- _EXERCISE PROMPT_: From the entries below, please output exactly the lines starting at the one containing "Maya Allayí (274, 150)" and ending at the one containing "[button] (1705, 1437)", both included.

——

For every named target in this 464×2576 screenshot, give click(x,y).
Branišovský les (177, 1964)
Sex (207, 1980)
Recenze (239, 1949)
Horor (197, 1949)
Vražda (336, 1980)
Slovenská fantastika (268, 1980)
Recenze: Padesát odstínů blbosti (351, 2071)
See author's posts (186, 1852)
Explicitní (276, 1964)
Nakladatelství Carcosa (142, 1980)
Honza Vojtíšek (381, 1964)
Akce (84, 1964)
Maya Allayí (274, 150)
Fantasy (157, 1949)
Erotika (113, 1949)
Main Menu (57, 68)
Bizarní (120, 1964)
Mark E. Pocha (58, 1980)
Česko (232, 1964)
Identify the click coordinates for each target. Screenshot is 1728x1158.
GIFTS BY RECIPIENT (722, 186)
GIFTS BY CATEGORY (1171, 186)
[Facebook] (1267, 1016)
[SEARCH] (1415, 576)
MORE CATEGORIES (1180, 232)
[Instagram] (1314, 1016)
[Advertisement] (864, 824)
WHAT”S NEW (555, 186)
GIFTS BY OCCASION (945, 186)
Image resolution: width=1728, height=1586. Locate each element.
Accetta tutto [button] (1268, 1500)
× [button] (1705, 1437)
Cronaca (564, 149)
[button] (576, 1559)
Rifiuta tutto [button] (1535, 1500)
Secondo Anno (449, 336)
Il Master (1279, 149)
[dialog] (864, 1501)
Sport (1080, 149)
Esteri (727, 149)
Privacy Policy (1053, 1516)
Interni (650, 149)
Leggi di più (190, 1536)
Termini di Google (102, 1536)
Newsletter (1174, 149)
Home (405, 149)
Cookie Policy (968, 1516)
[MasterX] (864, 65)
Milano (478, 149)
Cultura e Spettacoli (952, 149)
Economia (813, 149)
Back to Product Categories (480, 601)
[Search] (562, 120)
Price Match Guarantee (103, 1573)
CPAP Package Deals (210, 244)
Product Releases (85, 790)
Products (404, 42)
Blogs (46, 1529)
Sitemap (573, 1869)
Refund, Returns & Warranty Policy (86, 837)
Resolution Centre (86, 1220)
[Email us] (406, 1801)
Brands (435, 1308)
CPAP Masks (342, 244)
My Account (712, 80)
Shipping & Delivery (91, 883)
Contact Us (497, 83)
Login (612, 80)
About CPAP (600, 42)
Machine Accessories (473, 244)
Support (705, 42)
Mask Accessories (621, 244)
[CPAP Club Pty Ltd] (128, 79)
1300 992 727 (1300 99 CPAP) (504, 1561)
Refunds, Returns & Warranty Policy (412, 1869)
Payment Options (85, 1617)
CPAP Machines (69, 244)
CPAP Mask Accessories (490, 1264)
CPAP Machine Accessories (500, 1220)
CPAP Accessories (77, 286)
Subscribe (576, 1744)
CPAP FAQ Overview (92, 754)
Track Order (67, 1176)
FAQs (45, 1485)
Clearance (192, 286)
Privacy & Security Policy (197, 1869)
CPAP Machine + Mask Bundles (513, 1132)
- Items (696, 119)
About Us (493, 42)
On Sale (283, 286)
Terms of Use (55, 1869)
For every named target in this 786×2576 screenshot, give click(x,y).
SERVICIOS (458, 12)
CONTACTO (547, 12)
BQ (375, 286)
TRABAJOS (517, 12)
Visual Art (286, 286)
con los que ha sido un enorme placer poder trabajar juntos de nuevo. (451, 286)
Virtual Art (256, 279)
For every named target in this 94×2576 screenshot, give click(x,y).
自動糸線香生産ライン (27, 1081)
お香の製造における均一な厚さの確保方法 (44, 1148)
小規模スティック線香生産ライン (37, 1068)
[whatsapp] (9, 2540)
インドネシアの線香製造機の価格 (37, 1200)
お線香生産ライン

——

- _REPLY TO THE EXERCISE_:
Maya Allayí (274, 150)
Fantasy (157, 1949)
Erotika (113, 1949)
Main Menu (57, 68)
Bizarní (120, 1964)
Mark E. Pocha (58, 1980)
Česko (232, 1964)
Identify the click coordinates for each target. Screenshot is 1728x1158.
GIFTS BY RECIPIENT (722, 186)
GIFTS BY CATEGORY (1171, 186)
[Facebook] (1267, 1016)
[SEARCH] (1415, 576)
MORE CATEGORIES (1180, 232)
[Instagram] (1314, 1016)
[Advertisement] (864, 824)
WHAT”S NEW (555, 186)
GIFTS BY OCCASION (945, 186)
Image resolution: width=1728, height=1586. Locate each element.
Accetta tutto [button] (1268, 1500)
× [button] (1705, 1437)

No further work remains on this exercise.